第408話「順応訓練」 ニコラヴェル

 長いのは移動距離のみ。ユドルム山脈西麓、西トシュバル自治管区の都ティミヌル市の駅へ短期で分散到着。ケチに先着した列車を中洲要塞に戻して残り部隊を迎えに行くことなどせず、全て西にあった緊急展開用に確保されていた車両で一方通行に送られた。

 馬に重火器を含んだ三万軍勢の降車も時間は掛からず。そこは大量動員前提の大陸横断鉄道であったので混乱は最小限、ほぼ皆無だった。帝国連邦正規軍より遥かに馬も重火器も少ない今遠征軍編制は許容範囲。

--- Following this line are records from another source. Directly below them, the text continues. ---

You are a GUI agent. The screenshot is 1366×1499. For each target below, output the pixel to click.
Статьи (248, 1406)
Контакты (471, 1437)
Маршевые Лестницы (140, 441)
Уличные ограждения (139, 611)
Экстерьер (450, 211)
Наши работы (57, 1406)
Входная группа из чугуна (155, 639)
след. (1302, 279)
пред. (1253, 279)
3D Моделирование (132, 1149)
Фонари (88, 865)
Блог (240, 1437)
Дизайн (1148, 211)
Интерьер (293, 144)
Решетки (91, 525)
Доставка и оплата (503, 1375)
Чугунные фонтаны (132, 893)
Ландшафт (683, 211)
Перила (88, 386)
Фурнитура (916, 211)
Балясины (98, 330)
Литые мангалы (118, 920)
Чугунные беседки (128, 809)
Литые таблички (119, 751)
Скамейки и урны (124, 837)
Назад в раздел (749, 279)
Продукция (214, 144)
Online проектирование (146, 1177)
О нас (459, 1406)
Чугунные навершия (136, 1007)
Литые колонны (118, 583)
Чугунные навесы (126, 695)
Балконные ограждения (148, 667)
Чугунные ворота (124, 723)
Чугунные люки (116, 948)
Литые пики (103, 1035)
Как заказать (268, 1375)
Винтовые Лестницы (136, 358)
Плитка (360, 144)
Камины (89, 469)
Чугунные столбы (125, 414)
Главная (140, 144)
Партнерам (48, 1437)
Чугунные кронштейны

 尚、国外軍は馬や重火器の大半を先に、エルバティア征討作戦における終着駅ウルンダル市へ送っている。また別動隊の高地管理委員会軍は作戦地方より西方のウラフカ山脈から移動中とのこと。負担の分散軽減に余念が無いと分かる。

 到着したティミヌル市は新興の地方都市といった規模だが、ここに居てすら我がマインベルトの都リューンベルと比べて何もかも後塵を拝している気分になってくる。資金力、技術力、組織力で劣る。精神力では負けない心算だがどうだろうか。文化だけでもと思っても早々、近くで見れば見る程に優劣あるものではない。

「まとまったか?」

 執事のカルケス、走行する車両内での書類仕事は車酔いをしてしまうようで少々顔色が悪い。

「今のところ、このような物で」

「うん」

 後塵を拝すならばそれなりに、背中を追いかけるべく、特にイリサヤルでの組織的な動きを記録させた。この遠征には記者だけではなく学者に技師、画家に音楽家、商人や銀行家も同行させている。それぞれの見解を持って帰らせる心算だ。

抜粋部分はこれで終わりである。